(Beginning of Available data)

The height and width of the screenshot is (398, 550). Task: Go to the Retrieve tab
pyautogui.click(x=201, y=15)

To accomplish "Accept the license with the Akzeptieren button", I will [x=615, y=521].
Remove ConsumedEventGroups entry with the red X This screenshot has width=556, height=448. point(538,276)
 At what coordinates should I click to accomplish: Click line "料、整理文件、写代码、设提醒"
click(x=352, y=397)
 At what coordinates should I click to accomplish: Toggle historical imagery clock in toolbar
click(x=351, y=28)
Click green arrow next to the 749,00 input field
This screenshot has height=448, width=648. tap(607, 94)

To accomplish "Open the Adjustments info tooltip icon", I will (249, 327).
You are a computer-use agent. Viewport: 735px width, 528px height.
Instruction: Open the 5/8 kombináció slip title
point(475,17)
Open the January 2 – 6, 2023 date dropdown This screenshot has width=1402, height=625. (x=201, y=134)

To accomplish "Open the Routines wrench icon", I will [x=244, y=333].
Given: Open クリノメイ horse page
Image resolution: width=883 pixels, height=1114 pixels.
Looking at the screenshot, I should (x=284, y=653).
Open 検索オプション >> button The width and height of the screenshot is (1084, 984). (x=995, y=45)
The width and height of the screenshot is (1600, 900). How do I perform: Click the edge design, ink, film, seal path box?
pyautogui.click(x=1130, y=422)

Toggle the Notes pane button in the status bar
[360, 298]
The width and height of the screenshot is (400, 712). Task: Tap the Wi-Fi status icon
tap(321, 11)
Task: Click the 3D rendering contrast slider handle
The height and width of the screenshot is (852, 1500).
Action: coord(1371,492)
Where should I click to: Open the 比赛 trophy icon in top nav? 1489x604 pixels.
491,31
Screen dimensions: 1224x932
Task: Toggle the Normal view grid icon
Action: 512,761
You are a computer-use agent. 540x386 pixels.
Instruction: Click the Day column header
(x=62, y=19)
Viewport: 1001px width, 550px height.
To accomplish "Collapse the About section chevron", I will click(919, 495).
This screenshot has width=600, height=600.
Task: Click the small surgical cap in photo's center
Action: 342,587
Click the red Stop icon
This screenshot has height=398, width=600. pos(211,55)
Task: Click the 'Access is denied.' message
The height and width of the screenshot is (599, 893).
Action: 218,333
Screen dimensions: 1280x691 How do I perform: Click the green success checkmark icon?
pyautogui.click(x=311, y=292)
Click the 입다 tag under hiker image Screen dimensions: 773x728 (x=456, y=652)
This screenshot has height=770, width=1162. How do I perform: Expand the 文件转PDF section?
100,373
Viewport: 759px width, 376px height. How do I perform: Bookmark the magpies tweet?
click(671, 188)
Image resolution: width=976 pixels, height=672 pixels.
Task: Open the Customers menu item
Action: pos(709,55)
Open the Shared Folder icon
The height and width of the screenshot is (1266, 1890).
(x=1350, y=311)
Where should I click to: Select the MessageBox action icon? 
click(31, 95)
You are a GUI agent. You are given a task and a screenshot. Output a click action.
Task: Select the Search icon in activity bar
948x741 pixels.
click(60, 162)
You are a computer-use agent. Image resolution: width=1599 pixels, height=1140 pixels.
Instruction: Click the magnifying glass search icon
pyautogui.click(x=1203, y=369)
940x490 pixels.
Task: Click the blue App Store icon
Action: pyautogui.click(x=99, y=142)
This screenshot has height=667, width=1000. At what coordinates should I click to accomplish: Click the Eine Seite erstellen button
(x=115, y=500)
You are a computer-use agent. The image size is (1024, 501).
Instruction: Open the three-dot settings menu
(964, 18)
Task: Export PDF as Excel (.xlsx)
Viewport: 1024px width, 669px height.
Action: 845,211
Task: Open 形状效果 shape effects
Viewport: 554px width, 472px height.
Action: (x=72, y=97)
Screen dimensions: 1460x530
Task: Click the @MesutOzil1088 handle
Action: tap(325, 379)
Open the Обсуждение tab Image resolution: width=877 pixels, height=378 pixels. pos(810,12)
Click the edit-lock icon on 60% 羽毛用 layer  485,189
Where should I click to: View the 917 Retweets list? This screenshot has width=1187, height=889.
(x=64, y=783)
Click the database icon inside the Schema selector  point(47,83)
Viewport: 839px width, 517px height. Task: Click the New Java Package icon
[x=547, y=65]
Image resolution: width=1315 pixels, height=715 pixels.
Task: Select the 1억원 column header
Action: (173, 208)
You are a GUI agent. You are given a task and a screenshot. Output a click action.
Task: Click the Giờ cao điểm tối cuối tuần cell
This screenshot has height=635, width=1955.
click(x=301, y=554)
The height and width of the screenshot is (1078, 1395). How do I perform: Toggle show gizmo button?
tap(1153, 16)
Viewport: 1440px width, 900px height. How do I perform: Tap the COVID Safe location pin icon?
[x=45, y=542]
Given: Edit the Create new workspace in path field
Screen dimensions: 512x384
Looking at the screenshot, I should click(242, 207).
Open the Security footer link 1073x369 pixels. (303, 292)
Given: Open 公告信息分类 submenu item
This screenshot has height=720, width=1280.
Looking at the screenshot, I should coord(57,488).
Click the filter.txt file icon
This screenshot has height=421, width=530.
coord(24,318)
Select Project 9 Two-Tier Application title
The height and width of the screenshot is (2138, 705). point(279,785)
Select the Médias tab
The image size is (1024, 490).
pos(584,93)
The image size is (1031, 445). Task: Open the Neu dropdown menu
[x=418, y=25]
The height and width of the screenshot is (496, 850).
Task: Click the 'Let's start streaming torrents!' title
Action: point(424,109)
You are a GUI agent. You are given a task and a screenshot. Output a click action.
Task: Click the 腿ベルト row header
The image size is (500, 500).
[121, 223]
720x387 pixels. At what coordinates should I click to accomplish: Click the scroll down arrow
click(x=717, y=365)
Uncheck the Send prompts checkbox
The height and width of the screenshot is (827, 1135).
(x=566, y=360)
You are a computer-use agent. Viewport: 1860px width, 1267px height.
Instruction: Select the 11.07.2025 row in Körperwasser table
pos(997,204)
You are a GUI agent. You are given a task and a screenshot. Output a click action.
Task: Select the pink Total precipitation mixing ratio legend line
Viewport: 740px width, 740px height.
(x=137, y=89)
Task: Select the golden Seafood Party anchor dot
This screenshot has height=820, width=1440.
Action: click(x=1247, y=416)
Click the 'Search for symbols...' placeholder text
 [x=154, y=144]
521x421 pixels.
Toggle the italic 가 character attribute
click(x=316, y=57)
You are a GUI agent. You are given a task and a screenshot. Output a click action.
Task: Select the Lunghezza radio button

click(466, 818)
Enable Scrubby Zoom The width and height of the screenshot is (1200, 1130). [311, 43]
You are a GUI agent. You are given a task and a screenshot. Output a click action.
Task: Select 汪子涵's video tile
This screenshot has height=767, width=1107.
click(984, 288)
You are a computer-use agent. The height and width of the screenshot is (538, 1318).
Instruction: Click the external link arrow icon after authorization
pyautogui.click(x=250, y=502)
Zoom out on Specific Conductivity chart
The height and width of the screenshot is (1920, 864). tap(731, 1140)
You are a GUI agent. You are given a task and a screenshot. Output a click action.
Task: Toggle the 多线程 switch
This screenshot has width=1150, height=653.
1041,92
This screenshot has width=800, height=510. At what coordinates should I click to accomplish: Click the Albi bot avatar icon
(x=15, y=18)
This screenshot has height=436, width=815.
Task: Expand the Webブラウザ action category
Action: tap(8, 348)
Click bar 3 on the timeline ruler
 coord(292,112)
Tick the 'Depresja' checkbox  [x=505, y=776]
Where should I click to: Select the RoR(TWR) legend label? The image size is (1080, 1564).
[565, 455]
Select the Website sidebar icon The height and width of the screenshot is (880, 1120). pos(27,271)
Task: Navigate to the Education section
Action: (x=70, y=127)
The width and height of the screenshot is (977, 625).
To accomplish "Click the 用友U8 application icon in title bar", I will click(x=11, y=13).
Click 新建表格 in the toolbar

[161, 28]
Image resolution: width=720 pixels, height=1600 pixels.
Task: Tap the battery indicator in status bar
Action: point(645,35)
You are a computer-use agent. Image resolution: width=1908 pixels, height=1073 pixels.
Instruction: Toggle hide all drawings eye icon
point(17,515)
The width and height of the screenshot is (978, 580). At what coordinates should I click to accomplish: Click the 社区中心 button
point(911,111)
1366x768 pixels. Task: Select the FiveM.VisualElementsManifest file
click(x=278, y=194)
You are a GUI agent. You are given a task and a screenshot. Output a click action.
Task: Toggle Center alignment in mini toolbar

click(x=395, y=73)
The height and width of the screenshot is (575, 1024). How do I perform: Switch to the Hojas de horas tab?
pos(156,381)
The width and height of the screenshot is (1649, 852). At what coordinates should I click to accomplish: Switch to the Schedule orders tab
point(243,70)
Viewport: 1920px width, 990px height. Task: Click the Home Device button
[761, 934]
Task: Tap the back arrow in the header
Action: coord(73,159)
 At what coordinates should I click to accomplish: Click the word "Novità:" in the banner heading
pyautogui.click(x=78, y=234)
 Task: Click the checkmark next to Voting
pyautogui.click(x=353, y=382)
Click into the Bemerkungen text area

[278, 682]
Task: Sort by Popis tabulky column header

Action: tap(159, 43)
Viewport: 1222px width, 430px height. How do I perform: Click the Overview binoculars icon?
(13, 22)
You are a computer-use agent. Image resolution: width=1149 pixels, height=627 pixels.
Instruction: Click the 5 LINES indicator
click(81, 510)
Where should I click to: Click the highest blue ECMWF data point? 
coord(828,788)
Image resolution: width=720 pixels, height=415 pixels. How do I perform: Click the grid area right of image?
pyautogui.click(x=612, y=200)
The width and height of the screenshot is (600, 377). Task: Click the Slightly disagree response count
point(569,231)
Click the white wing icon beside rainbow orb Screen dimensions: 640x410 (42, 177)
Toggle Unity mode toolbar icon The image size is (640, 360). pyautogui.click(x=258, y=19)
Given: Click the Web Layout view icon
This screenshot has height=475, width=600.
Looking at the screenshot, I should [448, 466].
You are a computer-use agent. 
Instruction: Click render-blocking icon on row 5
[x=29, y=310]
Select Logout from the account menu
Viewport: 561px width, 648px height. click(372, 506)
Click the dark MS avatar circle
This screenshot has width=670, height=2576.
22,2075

(End of Available data)

* Task description:
Could you please find every line of the listing above holding the string "computer" and copy it?

* Final answer:
You are a computer-use agent. Viewport: 735px width, 528px height.
You are a computer-use agent. 540x386 pixels.
You are a computer-use agent. Image resolution: width=1599 pixels, height=1140 pixels.
You are a computer-use agent. The image size is (1024, 501).
You are a computer-use agent. Viewport: 1860px width, 1267px height.
You are a computer-use agent. The height and width of the screenshot is (538, 1318).
You are a computer-use agent. Image resolution: width=1908 pixels, height=1073 pixels.
You are a computer-use agent. Image resolution: width=1149 pixels, height=627 pixels.
You are a computer-use agent. 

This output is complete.